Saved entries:
[Start of Attachment]

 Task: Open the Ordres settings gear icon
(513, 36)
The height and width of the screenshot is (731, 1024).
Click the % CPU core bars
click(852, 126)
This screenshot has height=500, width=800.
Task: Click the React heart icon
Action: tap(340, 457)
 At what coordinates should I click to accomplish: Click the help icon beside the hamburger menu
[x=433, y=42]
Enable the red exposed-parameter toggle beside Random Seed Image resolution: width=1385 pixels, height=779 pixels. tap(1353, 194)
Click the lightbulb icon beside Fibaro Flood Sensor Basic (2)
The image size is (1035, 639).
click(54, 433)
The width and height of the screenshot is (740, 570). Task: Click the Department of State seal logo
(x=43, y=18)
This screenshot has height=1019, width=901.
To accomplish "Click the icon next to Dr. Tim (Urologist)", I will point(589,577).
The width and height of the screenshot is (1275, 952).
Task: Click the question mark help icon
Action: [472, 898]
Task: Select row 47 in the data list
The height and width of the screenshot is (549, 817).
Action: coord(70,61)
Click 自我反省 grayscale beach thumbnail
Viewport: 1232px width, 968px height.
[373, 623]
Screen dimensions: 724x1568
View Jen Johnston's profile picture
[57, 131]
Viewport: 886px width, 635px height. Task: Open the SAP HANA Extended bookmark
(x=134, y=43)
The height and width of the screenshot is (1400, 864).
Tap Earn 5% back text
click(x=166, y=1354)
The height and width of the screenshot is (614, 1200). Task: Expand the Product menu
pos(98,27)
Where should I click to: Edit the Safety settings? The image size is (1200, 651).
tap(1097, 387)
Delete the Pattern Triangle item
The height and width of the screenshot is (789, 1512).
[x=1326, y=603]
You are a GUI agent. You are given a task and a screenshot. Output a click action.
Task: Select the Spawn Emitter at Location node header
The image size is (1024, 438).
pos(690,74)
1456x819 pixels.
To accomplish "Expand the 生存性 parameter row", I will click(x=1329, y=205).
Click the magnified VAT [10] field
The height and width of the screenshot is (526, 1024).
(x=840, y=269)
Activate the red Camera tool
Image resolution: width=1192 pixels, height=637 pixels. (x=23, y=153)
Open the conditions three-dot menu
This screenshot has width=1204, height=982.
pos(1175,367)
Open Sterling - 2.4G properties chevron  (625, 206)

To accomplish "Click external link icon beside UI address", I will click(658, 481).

[End of Attachment]

(Task prompt):
Give back exactly the lines from the beginning of the records through the line containing "Task: Select row 47 in the data list", and only those.

(Response to this exercise):
 Task: Open the Ordres settings gear icon
(513, 36)
The height and width of the screenshot is (731, 1024).
Click the % CPU core bars
click(852, 126)
This screenshot has height=500, width=800.
Task: Click the React heart icon
Action: tap(340, 457)
 At what coordinates should I click to accomplish: Click the help icon beside the hamburger menu
[x=433, y=42]
Enable the red exposed-parameter toggle beside Random Seed Image resolution: width=1385 pixels, height=779 pixels. tap(1353, 194)
Click the lightbulb icon beside Fibaro Flood Sensor Basic (2)
The image size is (1035, 639).
click(54, 433)
The width and height of the screenshot is (740, 570). Task: Click the Department of State seal logo
(x=43, y=18)
This screenshot has height=1019, width=901.
To accomplish "Click the icon next to Dr. Tim (Urologist)", I will point(589,577).
The width and height of the screenshot is (1275, 952).
Task: Click the question mark help icon
Action: [472, 898]
Task: Select row 47 in the data list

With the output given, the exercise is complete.